Actually, this movie, with its high-school-age hero and the dream that he fulfills—the dream of being part of a deluxe happy family, like the ones in TV commercials—represents a culmination of the fifties’ appeal to the youth market. Teen-age tastes now dominate mainstream moviemaking, and that’s where Zemeckis and Gale are working. (The movie is their fantasy about becoming mediocre—i.e., successful.) Marty doesn’t have the consciousness of an adult hero, and he doesn’t have a child’s imagination, either; he’s a hero for the young audience—a teen idol. And the picture doesn’t have anything like the rambunctiousness or the maniacal edge of Zemeckis and Gale’s wonderful 1980 film Used Cars (which was also made under Spielberg’s aegis, but before he became a youth-market czar, and which failed at the box office). Zemeckis knows how to set up a gag, and how to set his players on collision courses; his films—including Romancing the Stone (which he and Gale didn’t write)—have comic drive. But scenes here, such as the ones in which George is bullied by a big jock, are laid on too thick and then repeated; at times, Back to the Future makes you feel you’re at a kiddies’ matinee. (Maybe it’s too bad that this movie is as satisfying as it is: a few more pictures like The Goonies, and even kiddies may be bored watching kiddies.)

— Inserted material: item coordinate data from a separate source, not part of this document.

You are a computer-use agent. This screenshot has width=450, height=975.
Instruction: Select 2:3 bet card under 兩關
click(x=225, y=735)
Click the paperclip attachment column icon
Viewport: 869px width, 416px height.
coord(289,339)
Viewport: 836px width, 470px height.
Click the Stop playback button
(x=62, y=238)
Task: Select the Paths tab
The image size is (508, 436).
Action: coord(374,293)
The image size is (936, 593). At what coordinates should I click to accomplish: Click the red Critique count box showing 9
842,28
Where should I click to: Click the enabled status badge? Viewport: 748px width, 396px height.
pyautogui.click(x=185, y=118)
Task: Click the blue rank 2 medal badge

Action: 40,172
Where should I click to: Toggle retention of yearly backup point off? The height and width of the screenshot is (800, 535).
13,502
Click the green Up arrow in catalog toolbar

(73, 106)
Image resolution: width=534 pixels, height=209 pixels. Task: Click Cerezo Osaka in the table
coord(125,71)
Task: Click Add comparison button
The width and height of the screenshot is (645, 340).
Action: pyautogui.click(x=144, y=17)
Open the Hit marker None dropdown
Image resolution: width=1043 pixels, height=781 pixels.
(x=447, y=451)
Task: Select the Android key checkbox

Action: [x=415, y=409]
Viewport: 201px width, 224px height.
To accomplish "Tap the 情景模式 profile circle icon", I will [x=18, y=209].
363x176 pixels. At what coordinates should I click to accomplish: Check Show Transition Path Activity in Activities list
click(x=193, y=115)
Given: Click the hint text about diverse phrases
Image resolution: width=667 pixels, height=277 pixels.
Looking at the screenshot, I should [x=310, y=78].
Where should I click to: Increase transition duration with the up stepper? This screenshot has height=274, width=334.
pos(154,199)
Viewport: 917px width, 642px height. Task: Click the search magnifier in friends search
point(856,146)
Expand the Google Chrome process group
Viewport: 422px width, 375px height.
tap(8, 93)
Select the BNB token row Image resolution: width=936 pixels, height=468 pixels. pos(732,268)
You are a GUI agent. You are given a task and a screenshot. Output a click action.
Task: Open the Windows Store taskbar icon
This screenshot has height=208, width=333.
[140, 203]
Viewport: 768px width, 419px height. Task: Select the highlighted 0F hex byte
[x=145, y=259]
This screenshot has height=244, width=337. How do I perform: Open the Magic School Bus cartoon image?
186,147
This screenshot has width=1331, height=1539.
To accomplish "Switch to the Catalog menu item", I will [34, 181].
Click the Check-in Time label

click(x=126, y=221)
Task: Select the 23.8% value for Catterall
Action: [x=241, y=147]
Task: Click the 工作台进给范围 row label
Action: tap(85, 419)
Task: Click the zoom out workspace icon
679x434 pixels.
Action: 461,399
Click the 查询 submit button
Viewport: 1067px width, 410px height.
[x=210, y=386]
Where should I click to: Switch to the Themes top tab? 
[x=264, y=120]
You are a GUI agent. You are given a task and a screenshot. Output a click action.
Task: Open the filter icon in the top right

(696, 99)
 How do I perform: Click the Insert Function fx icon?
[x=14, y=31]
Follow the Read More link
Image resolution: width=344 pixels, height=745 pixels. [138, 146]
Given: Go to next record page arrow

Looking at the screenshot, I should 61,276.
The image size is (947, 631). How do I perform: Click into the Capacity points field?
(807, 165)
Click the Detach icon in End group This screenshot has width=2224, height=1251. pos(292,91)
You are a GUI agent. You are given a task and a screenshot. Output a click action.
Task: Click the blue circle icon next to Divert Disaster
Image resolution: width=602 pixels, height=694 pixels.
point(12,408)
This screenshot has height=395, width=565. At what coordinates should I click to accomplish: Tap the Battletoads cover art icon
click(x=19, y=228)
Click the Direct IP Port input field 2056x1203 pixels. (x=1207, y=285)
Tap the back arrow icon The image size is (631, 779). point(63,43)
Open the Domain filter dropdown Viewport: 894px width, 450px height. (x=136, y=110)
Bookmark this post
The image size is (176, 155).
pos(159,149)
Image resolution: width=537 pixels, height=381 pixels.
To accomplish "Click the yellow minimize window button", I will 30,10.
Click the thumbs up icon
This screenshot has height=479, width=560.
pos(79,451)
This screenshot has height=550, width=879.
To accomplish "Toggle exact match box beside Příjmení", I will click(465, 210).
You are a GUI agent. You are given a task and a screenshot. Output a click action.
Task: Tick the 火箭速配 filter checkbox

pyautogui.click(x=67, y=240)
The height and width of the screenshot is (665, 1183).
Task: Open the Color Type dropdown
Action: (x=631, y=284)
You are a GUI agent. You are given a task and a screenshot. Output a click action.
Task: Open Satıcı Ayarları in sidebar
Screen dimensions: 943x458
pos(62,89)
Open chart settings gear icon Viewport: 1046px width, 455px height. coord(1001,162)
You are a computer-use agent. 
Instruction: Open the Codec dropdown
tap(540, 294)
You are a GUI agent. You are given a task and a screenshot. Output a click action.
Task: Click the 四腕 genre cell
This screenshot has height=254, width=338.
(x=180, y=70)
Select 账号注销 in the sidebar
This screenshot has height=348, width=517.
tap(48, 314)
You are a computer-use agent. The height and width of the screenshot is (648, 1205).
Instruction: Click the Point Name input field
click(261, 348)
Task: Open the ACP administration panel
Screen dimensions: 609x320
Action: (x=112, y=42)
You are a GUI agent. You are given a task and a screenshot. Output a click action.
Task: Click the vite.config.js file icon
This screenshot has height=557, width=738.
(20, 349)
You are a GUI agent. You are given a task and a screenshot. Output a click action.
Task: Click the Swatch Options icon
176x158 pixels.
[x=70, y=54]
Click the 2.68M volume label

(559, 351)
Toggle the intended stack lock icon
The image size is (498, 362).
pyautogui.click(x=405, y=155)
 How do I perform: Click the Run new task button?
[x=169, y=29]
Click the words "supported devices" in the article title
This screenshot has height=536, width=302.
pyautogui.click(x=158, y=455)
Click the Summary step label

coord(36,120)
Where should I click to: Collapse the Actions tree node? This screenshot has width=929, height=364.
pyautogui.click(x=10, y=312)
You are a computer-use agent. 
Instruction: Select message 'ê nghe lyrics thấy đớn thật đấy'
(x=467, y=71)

What keeps Back to the Future from being a comedy classic is that its eye is on the market. Despite Zemeckis and Gale’s wit in devising intricate structures that keep blowing fuses, the thinking here is cramped and conventional. I wish that moviemakers and their designers would stop using old Life magazines for their images of the American past. Hill Valley in 1955 has no pop glint, no vitality; the town is embalmed—it’s printed on glossy paper. And the film’s idea of happiness in the eighties—with one of Marty’s siblings turned into a Yuppie and the other into a deb, and his parents strolling like lovers amid the pastel sofas in a living room that looks like a commercial for a furniture-warehouse sale—should be a satirical joke but isn’t.

Christopher Lloyd is a blissful silly, though. His wild-eyed glare doesn’t seem to be directed toward anything in front of him—he’s glaring backward into his own knotted-up mental processes. He makes you feel that the wires in his head are crossed; he’s missing connections. And his thoughts seem to work independently of his gestures: his long arms swing about helplessly. He’s like Frankenstein’s monster as a sweetheart. And Lea Thompson is a gifted mime. Her woozy-faced young Lorraine has a sly lustiness that’s entrancing. Crispin Glover’s George McFly, with his cowering posture and his tortured mouth, is almost too painful a caricature. He has more force than anyone else in the movie—possibly because he’s the only character that Zemeckis and Gale push to the limit. (In addition to the other horrors piled on him, he’s a teen-age Peeping Tom.) I’m not sure what to make of the performance, but the movie would be considerably more innocuous without it.